On the other side of the coin, the share of demand for property, as illustrated by new mortgages, reveals that investor demand as a proportion of the overall total is near decade highs, significantly above the average seen in the ABS data since the relevant data set began in 2002.

If one considers that property investors account for 40% of new loans and only 21% of sales in specific locales, the conclusion is rather obvious. These data points do not indicate an exodus of property investors.
Instead, it’s arguably the opposite: investors are significantly underrepresented in properties being sold and overrepresented in properties being purchased relative to their current share; the investor share of occupied housing stock is likely growing, not shrinking.
Tales of a property investor exodus are often popular, but broader data often do not support them.
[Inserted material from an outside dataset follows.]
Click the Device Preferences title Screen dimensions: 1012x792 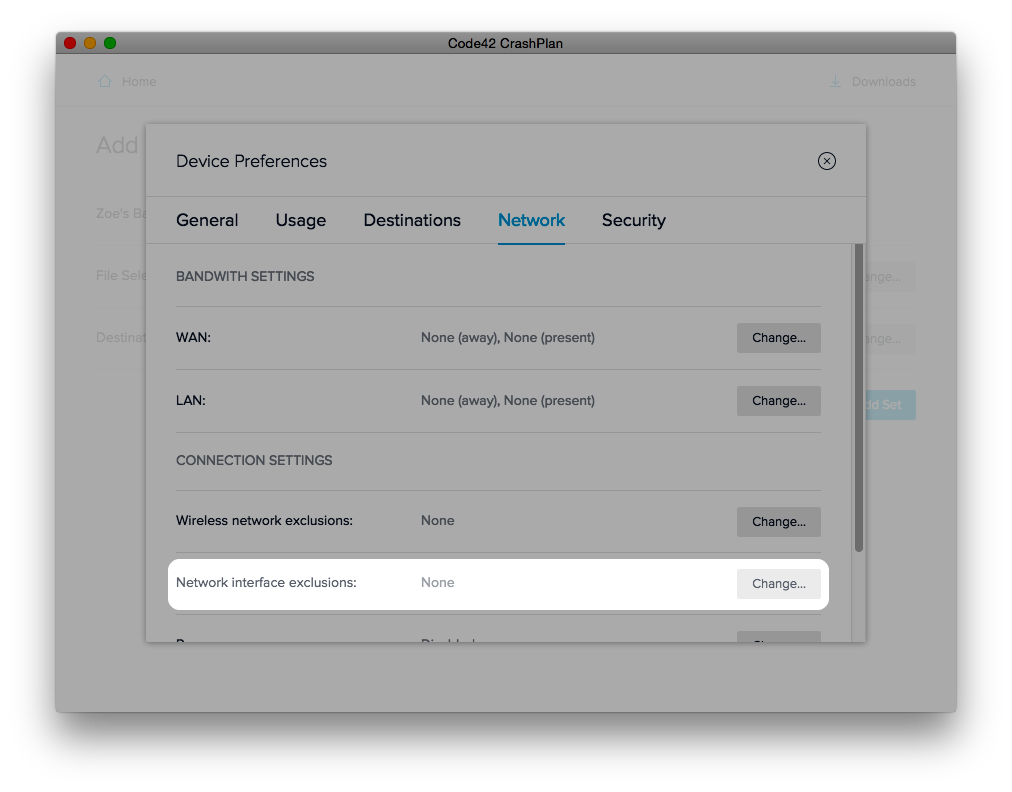coord(251,161)
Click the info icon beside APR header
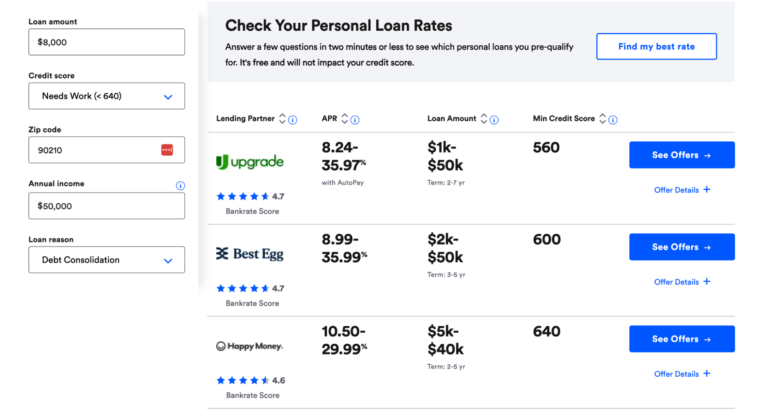Image resolution: width=768 pixels, height=409 pixels. click(x=355, y=119)
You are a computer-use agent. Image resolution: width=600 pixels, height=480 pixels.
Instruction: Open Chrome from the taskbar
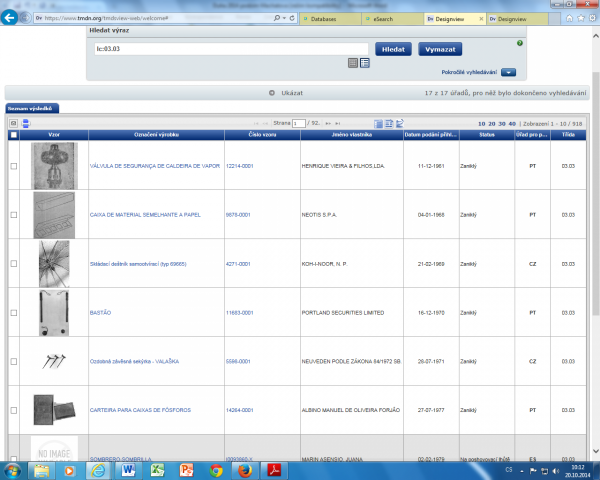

Even when the share of residential property owned by investors has potentially declined in recent decades, this decline often hasn’t been an investor’s choice, such as during the Banking and Finance Royal Commission era.
In the months and years to come, changes to tax concessions for property investors and the impact of the war in the Middle East may well see investor demand fall and drive an exodus from the market, but we have yet to see evidence of that at this stage.